Making an Appropriate and Effective Referral

In order to make “good referrals that stick,” providers must implement techniques to properly assess the patient, to network with other agencies, and create alliances with other providers and provider groups.

A useful technique in creating a network of care for COD patients is the crafting and execution of a structured reciprocal agreement, which binds together the care of an identified patient between separate provider systems. Reciprocal agreements can be powerful networking tools for supporting interagency cooperation and flow of patients across treatment settings. These agreements create a pathway for patients to move between levels of care without the usual stress about placement out of one’s domain. For example, a community service provider treating a patient with COD who frequently expresses suicidal ideation can enter into an agreement with a hospital-based program to assess patients for hospitalization on an as-needed basis, provided the community-based program agrees to take the patient back into treatment post-discharge. This may give the community provider greater security to work with higher-risk patients. Knowing that the hospital will easily accept the patients in crisis reduces apprehension of working with patients who have histories of instability. This anxiety-reducing agreement implemented at the institutional level fosters the formation of a working alliance between the provider systems.

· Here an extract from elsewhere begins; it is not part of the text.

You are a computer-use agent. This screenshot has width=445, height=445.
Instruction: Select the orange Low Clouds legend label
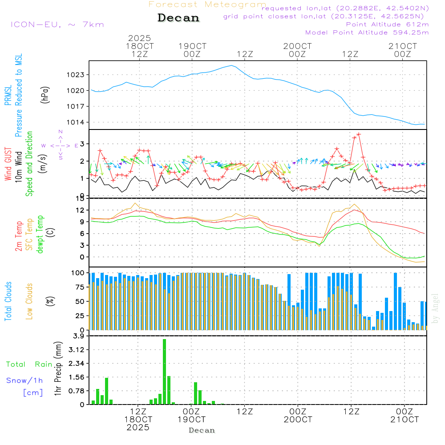coord(30,301)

Summary and Future Directions

Although infrequently studied, the individual treatment techniques underlying engagement, psychosocial, and medical treatment strategies are the basic and necessary clinical armamentarium for clinicians who wish to treat patients with COD. Most of the techniques described for engagement are generalizable to work with non-COD clinical populations. Similarly, techniques supporting strategies that focus on the transfer of clinical information are also more broadly generalizable. There are probably many effective techniques in use that will not gain wide dissemination unless packaged and tested to generate a proper evidence base. Future research should examine practice-based as well as hypothesis-driven designs to discover what clinical advances have been generated in the treatment setting.